Este lugar fue el primer sitio a donde vine de niño de excursión con el colegio, y donde me bañé por primera vez fuera de Ávila. Aquí vine con la abuela Carmen, de merienda, y fue la última vez que lo hice. Fue una de esas meriendas que hacíamos en el campo, llevando las cosas de casa: tortilla de patatas superjugosa, como solo la sabía hacer ella, filetes empanados y de postre sandía o melón, y para beber vino con gaseosa. ¡Me acuerdo muchas veces de la abuela Carmen!
Es la primera vez que estoy en este lugar, y me da la impresión de que he venido muchas veces en mi vida. Por este caminito veo a Carlos y a Moncho caminar para bañarse en el embalse ¿Y por qué veré esto si nunca han estado aquí ni yo tampoco? Quizá hace varias vidas estuve en este lugar que era un mundo de felicidad, y esa felicidad quiere volver con la imagen de mis hijos cuando eran niños, cuando todos éramos felices, o quizás mi deseo de ser feliz crea imágenes y recuerdos que nunca existieron y así la felicidad está conmigo.

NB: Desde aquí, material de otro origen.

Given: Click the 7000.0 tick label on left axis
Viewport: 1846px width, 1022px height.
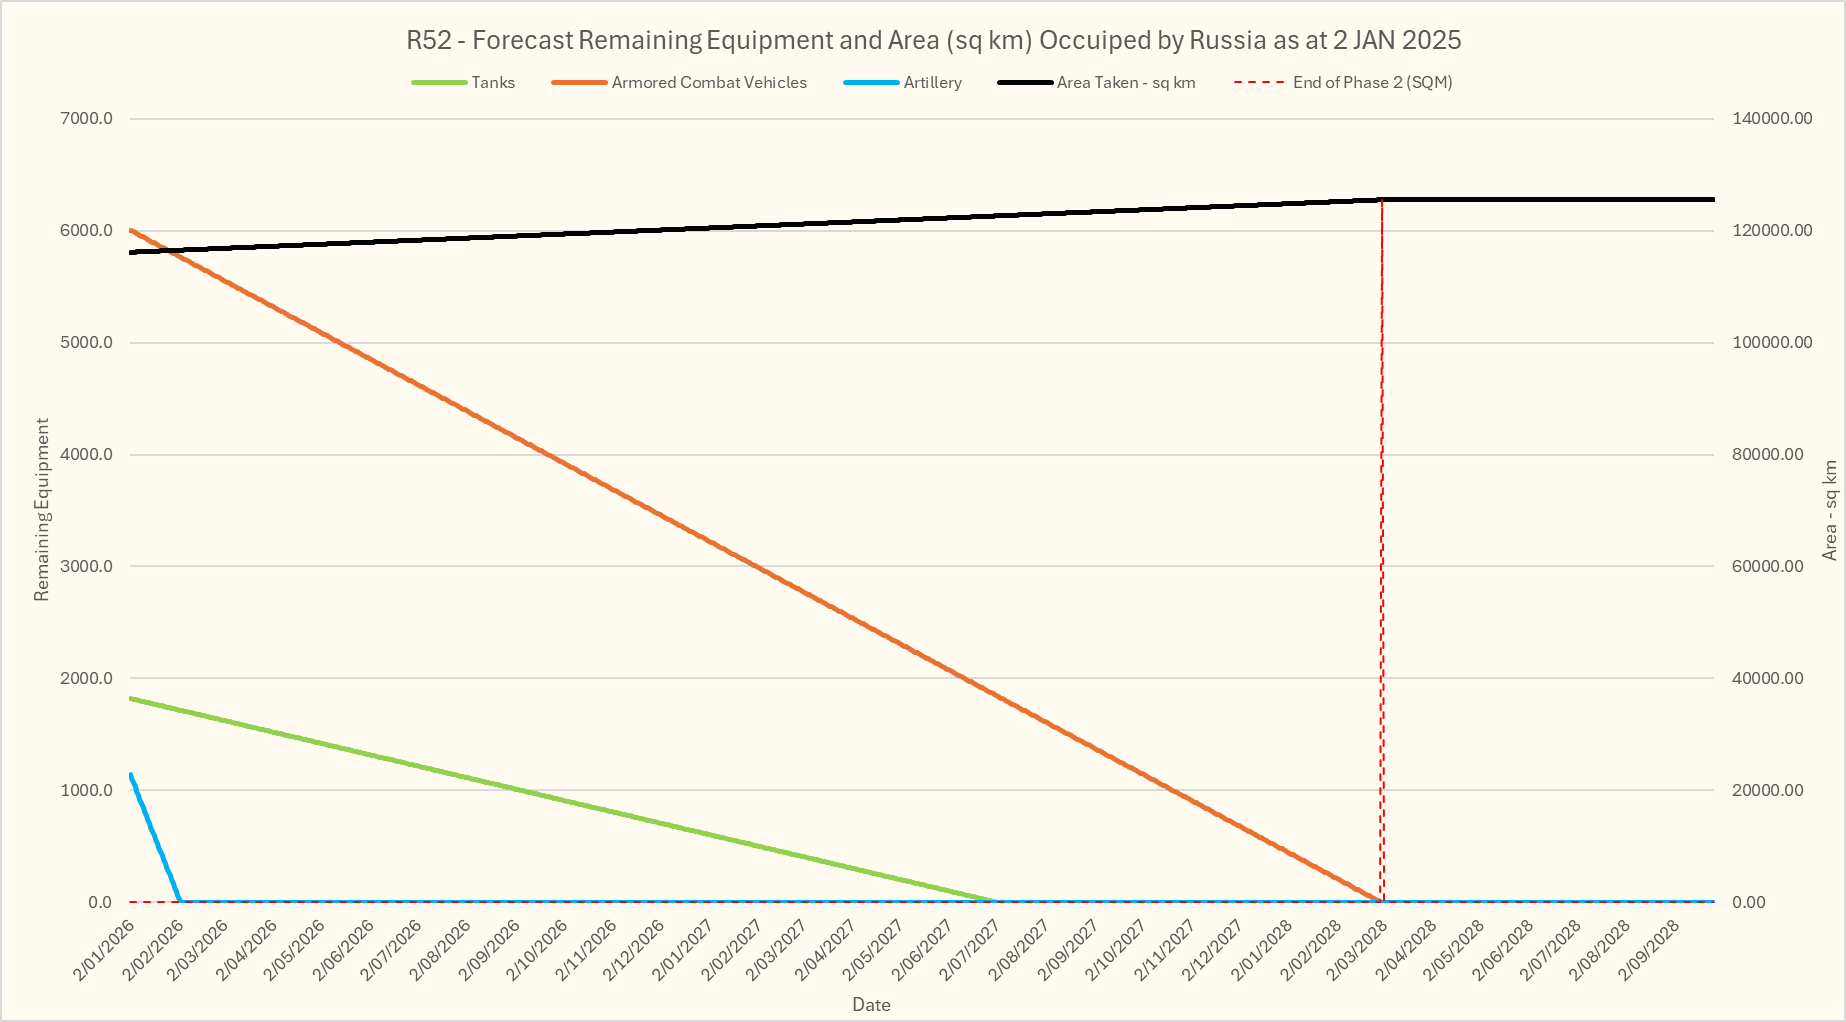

Los almendros están en flor. Suavemente la luz de la tarde va cayendo. Y esa suavidad se trasmite al agua, y al cielo, y de rebote a todo lo demás. La belleza suave permanece más tiempo, el amor suave entra más lentamente, pero tarda mucho en marcharse, y a veces nunca se marcha. Miro la suavidad de los azules, del azul del cielo y del azul del agua, y esa suavidad me lleva a la suavidad de algunas miradas y a la suavidad de manos que alguna vez me acariciaron.
El sol se oculta rápidamente, y rápidamente cambia la luz y cambia el color. La languidez y suavidad de un lento atardecer contrasta con la rapidez y brusquedad del ocaso. El atardecer es como un dulce adagio, el ocaso es como un brusco presto o prestísimo que nos agita el alma y nos deja como sin saber qué ha ocurrido.